▶ **Try it**: Collect all lines containing the word "computer" from the data.

Saved data entries
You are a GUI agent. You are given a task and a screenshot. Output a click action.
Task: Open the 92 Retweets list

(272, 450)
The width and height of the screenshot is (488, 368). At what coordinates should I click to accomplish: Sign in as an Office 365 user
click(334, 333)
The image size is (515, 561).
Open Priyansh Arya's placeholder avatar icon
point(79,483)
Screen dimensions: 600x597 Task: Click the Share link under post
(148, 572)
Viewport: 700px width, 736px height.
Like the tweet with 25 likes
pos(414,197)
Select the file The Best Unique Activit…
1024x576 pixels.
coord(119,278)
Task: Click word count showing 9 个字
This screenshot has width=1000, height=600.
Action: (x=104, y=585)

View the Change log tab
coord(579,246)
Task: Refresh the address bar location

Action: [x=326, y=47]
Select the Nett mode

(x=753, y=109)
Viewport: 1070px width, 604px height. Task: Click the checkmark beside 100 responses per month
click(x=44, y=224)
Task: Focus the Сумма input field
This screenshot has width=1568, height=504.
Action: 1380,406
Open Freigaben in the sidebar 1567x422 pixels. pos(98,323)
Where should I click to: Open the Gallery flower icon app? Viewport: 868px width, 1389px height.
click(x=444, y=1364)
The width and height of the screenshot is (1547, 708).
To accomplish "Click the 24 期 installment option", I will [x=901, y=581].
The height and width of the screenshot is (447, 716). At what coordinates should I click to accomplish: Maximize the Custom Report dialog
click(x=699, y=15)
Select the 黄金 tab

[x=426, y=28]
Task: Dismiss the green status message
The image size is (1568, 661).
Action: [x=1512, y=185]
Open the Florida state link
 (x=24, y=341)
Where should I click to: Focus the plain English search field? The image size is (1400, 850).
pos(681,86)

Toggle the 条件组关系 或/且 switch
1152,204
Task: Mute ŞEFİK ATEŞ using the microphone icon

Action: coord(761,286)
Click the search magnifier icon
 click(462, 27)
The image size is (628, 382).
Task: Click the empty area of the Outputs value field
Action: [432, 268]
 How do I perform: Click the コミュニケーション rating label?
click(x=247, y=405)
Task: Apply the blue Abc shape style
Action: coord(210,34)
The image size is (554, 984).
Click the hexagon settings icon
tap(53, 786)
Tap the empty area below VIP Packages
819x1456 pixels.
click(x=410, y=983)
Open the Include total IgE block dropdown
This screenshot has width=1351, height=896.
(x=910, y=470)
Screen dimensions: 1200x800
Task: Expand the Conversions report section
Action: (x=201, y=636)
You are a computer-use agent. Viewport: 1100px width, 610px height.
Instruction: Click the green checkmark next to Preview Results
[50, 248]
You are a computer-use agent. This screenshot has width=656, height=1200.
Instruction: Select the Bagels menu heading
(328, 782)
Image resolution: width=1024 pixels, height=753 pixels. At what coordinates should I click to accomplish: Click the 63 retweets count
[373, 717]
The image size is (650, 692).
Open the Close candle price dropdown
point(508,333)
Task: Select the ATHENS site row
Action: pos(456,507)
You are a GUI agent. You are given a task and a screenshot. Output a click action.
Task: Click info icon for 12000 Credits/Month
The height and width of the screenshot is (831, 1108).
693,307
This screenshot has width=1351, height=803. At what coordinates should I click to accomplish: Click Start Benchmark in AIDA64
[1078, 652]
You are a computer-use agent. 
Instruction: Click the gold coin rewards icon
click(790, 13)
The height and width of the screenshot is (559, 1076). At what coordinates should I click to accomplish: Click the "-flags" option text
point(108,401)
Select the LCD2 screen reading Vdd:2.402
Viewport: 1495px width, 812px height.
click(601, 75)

▶ **Expected answer**:
You are a computer-use agent. Viewport: 1100px width, 610px height.
You are a computer-use agent. This screenshot has width=656, height=1200.
You are a computer-use agent. 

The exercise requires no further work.